American journalist Susan Mazur has published a fascinating book about some of the current controversies among evolutionary biologists. The book is a loosley edited collection of interviews with, and comments about, various people, including the Altenberg 16. Her favorites are the “two Stus” — Stuart Newman and Stuart Kauffman.
Despite the fact that Mazur seems unreflectively to share the antipathy toward ID expressed by all her subjects, and despite the fact that her book sometimes reads like a gossip column, I consider it worth reading. Some excerpts:
“Evolutionary science is as much about the posturing, salesmanship, stonewalling and bullying that goes on as it is about actual scientific theory… Perhaps the most egregious display of commercial dishonesty is this year’s celebration of Charles Darwin’s On the Origin of Species-the so-called theory of evolution by natural selection, i.e., survival of the fittest, a brand foisted on us 150 years ago.” (p. v)
“The consensus of the evolution pack still seems to be that if an idea doesn’t fit in with Darwinism and neo-Darwinism-keep it out.” (p. vii)
“[Evolutionary biologist Massimo] Pigliucci often prefers mudslinging to enlightenment.” (p. 12)
“When I called Kevin Padian, president of the NCSE’s board of directors and a witness at the 2005 Kitzmiller v.
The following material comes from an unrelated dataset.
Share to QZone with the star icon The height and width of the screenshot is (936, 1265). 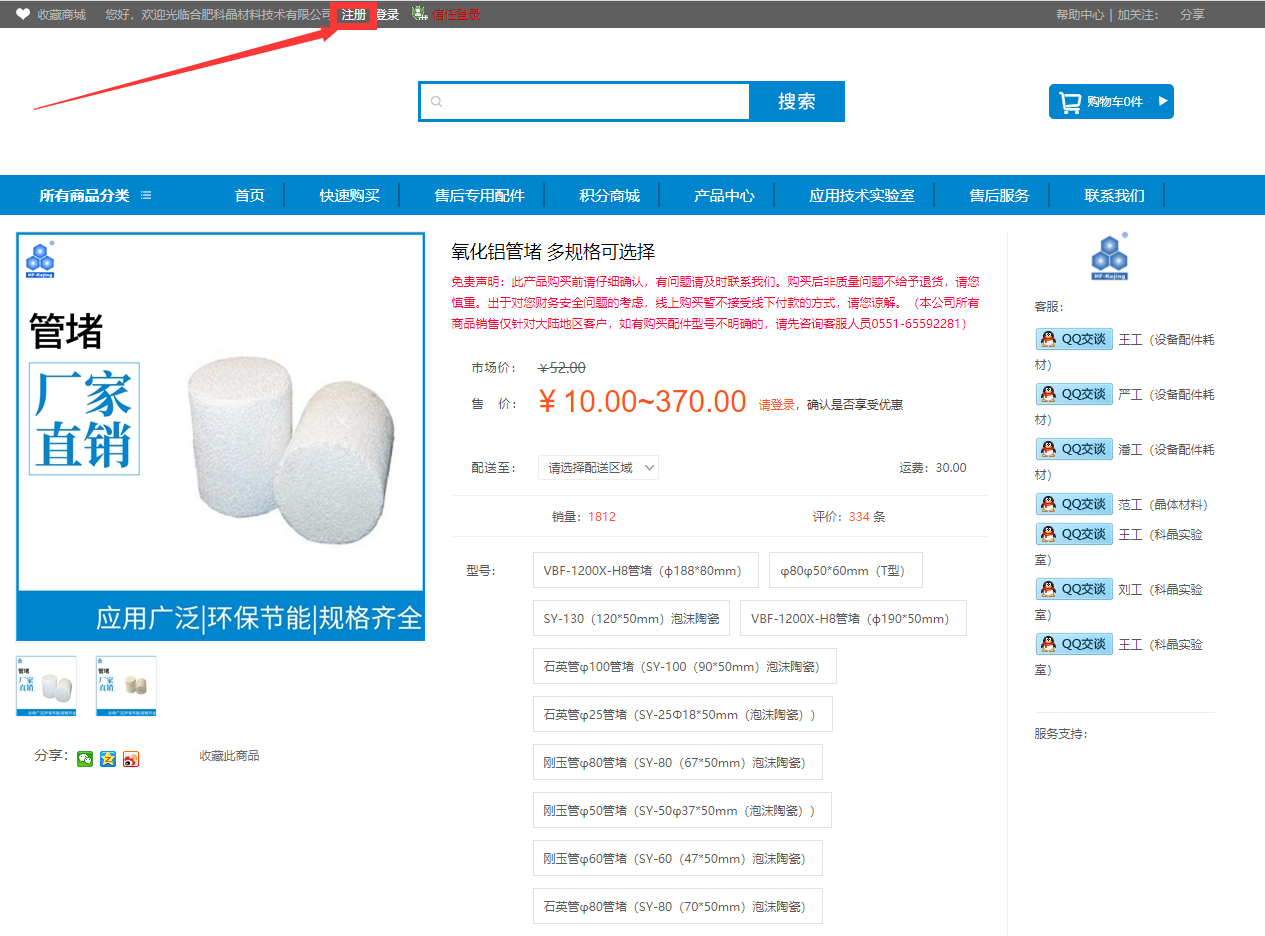click(108, 759)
Dover trial on intelligent design, to ask him about the evolution debate among scientists-he said, ‘On some things there is no debate.’ Then he hung up.” (p. 29)
“[Quoting Antonio Lima-de-Faria] It is known that the pattern of an embryo is decided by a large collection of small and large RNA’s, i.e., pure atomic processes, which have the ‘road map’ that decides the cellular pathways. [Quoting Stuart Newman] This could not be more wrong.” (p. 59)
Susan Mazur, The Altenberg 16: An Exposé of the Evolution Industry (Wellington, New Zealand: Scoop Media, 2009).